■ Your objective
Go through the records and filter out every line lacking the word "preview"; copy the lines that remain.

■ Records provided
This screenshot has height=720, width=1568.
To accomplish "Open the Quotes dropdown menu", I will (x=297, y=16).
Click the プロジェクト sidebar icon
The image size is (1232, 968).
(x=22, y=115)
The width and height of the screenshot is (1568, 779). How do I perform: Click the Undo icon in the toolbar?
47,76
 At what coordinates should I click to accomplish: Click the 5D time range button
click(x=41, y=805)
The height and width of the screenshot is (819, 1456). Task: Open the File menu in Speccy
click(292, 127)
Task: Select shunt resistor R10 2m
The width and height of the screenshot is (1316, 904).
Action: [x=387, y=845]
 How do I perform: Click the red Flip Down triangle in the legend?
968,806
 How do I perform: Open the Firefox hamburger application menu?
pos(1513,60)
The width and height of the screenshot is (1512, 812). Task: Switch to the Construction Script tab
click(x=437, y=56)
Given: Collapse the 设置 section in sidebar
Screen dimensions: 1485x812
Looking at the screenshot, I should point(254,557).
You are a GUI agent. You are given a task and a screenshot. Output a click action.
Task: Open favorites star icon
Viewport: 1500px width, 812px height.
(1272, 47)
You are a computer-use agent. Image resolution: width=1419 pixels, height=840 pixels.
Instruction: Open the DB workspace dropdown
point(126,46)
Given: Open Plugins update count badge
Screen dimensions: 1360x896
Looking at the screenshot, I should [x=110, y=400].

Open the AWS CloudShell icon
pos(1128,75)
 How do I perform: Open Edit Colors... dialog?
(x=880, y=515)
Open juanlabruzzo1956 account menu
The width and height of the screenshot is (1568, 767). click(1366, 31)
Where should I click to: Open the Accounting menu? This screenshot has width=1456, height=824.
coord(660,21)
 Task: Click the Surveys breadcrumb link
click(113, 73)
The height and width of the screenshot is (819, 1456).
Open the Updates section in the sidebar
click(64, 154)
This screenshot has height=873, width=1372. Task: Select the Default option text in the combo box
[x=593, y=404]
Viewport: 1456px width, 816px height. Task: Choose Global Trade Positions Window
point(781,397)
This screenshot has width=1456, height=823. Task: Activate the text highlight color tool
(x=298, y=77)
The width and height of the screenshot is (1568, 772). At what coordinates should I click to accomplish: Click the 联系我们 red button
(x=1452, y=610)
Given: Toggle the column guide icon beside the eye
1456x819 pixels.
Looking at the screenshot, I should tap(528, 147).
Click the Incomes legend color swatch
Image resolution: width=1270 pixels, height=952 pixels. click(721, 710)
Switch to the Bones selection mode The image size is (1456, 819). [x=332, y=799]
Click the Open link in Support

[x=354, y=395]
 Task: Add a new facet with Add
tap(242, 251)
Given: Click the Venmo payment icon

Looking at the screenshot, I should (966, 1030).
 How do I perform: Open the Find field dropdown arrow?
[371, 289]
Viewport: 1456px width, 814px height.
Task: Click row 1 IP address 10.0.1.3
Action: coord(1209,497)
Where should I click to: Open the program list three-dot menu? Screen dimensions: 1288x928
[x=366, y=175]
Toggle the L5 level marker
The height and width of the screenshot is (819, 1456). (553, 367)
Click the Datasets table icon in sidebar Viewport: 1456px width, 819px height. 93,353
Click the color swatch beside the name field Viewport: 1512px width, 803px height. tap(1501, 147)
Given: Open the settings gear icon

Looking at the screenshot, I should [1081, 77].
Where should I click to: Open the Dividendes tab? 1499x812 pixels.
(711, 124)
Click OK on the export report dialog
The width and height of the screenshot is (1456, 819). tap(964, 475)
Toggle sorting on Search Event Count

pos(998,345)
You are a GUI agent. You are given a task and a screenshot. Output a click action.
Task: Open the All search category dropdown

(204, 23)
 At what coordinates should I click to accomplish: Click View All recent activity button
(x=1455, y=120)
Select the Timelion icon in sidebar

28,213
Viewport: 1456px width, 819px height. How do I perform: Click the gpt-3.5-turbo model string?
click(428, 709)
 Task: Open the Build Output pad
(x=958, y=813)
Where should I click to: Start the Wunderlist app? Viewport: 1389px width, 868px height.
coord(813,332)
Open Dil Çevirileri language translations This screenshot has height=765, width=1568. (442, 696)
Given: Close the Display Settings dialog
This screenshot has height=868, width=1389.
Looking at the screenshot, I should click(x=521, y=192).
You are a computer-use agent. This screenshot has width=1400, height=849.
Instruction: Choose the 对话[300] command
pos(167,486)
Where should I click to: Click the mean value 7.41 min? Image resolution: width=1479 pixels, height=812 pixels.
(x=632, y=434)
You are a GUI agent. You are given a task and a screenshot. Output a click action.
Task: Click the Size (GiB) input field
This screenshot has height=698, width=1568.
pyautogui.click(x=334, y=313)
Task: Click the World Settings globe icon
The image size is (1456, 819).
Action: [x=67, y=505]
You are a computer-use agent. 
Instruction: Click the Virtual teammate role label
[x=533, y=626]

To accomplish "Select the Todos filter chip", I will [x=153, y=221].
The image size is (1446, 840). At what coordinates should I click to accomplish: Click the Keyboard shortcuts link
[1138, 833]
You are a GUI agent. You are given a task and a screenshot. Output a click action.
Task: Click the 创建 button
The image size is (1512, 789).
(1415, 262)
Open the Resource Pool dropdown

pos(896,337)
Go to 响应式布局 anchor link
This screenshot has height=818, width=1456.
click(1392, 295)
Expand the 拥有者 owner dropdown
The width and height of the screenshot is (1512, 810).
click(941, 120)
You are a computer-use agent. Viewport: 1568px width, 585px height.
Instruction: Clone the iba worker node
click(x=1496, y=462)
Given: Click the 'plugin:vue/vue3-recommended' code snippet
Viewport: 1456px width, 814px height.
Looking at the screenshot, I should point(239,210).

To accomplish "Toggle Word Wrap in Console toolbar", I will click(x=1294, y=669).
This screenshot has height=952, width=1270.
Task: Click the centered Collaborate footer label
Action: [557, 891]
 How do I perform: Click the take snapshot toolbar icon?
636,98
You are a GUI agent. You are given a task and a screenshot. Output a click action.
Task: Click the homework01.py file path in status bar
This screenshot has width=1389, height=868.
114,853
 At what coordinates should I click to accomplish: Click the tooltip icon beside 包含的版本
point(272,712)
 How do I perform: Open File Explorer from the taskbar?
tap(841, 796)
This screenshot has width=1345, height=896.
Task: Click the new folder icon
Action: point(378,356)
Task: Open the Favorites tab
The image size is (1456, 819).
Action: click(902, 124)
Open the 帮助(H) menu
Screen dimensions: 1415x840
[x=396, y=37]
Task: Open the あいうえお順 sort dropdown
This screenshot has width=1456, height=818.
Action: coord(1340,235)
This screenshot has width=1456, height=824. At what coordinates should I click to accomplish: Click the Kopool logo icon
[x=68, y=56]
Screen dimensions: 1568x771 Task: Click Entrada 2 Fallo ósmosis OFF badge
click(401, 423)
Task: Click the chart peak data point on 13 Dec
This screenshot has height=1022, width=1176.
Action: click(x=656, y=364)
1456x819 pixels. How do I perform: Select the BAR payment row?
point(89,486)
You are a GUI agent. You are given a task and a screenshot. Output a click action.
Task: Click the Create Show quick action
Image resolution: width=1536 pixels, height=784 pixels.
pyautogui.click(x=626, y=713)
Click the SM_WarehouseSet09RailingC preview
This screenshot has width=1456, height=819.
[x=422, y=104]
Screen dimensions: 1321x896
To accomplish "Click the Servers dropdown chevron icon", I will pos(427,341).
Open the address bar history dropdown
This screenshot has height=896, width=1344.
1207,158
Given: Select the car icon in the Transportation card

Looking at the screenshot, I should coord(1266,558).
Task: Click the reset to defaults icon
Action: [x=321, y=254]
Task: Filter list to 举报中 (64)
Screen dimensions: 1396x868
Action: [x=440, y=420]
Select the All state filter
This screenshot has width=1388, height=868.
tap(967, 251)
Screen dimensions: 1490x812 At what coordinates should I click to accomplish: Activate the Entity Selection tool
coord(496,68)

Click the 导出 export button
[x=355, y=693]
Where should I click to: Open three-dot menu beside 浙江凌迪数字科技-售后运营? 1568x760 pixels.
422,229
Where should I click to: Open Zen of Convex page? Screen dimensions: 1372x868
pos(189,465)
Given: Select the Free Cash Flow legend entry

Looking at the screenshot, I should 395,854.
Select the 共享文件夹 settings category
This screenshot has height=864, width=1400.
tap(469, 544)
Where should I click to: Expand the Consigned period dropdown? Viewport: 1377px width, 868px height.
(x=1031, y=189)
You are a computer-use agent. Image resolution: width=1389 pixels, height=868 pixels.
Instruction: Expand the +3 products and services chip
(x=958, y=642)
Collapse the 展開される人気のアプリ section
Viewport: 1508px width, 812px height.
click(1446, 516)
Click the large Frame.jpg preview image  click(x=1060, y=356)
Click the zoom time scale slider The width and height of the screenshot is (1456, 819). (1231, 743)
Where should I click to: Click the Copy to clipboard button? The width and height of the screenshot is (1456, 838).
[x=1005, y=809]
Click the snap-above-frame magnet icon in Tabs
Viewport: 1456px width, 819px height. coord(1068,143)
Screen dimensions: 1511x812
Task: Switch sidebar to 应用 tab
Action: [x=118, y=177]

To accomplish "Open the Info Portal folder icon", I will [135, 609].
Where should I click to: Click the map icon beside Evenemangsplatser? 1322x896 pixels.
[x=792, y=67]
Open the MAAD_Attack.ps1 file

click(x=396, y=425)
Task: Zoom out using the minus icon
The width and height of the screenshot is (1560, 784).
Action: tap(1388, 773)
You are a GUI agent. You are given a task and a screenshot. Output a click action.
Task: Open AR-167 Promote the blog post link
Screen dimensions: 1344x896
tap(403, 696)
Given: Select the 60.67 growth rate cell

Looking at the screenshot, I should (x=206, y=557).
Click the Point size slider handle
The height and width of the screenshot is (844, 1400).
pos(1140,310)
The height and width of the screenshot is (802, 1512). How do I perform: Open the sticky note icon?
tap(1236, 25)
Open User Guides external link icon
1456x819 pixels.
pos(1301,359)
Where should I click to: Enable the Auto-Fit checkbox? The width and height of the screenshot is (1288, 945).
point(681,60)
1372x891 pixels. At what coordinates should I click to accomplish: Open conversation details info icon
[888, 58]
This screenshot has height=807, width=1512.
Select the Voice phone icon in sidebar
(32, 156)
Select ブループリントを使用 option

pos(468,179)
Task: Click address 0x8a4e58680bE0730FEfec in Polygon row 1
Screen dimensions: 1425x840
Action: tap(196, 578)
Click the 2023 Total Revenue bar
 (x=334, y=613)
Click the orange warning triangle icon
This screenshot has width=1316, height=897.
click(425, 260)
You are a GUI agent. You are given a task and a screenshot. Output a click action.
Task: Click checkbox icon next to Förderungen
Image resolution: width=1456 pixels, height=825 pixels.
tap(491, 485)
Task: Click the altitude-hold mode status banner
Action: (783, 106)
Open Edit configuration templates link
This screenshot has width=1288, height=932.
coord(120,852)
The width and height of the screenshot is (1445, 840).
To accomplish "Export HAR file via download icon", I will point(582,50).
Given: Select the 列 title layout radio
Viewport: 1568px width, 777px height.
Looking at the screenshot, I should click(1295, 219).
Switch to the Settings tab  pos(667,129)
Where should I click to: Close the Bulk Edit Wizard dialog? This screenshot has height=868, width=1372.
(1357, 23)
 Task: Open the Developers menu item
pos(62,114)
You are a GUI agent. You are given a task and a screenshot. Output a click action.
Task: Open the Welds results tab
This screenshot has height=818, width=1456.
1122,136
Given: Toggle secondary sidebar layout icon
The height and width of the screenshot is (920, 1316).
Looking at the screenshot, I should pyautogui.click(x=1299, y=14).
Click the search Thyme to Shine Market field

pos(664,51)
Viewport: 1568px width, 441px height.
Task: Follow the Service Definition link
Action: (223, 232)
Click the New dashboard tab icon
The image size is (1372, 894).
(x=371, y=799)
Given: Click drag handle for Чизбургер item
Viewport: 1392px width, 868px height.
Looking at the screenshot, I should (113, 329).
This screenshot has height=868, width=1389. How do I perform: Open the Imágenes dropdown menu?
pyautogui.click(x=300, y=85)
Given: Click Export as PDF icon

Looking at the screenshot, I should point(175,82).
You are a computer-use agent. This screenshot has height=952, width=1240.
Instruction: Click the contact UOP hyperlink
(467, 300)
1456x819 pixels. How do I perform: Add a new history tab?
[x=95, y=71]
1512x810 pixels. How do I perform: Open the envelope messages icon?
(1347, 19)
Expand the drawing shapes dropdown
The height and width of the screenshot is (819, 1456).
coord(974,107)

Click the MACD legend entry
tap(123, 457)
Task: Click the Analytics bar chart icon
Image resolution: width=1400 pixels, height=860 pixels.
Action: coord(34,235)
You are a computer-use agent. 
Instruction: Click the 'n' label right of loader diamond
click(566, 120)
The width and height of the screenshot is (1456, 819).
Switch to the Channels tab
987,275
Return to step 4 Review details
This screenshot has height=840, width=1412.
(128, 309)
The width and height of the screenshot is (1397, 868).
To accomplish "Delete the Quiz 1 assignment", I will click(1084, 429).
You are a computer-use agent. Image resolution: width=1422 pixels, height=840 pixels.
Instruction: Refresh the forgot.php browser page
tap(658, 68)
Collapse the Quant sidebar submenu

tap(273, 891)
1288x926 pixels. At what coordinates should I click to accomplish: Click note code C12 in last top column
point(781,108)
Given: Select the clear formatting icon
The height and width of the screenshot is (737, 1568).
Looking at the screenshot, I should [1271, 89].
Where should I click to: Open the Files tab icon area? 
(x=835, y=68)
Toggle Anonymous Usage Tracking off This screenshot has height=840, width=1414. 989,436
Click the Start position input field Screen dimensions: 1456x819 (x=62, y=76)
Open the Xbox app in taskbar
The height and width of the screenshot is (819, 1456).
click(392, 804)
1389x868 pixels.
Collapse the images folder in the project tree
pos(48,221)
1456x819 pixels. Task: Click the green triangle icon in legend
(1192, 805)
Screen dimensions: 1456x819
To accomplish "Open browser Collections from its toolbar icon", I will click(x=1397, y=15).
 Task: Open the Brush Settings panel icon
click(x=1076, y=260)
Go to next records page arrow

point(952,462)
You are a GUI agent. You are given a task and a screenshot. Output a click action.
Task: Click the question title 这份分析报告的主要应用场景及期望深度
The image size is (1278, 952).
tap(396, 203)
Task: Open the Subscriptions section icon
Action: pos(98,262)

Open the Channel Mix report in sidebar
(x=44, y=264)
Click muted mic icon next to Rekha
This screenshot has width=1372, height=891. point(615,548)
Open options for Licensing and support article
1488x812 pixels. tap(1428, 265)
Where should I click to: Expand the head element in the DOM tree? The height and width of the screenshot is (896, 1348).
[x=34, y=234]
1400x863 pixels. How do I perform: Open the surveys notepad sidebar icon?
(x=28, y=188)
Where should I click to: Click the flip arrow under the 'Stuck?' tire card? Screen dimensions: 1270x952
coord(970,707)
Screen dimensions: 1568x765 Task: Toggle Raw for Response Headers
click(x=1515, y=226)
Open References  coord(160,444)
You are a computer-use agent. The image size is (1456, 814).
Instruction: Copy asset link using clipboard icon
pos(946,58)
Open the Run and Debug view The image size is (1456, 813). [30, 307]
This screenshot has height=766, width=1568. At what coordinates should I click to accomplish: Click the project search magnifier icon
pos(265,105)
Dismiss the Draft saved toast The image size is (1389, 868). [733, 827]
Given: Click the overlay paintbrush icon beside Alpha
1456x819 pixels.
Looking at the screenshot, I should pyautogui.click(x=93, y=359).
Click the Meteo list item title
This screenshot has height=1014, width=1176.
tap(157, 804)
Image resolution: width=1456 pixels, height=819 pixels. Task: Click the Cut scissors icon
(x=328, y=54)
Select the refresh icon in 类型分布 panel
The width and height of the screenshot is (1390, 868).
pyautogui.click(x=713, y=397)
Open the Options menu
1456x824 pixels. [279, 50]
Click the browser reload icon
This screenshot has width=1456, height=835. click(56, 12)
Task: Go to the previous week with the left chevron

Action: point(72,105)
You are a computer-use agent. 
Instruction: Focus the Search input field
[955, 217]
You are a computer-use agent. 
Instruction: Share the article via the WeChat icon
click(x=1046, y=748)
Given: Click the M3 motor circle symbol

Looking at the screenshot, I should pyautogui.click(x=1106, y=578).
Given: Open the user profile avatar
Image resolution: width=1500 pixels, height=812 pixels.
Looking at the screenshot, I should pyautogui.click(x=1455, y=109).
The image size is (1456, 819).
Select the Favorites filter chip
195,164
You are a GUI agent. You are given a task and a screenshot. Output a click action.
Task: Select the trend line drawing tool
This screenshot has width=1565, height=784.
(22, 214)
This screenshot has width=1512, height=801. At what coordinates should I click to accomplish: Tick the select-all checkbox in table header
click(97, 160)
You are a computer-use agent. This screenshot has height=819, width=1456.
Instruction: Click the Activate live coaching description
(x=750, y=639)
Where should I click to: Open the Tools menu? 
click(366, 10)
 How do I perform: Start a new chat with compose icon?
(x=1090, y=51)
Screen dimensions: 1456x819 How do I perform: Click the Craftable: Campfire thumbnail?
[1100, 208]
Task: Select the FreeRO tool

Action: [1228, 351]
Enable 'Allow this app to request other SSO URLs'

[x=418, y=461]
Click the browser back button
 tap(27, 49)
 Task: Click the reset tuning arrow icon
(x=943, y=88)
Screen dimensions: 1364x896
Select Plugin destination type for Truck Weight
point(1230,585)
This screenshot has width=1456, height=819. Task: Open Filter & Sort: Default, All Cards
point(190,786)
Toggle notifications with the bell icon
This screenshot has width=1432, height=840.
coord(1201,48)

■ Answer area
Click the SM_WarehouseSet09RailingC preview
Click the large Frame.jpg preview image  click(x=1060, y=356)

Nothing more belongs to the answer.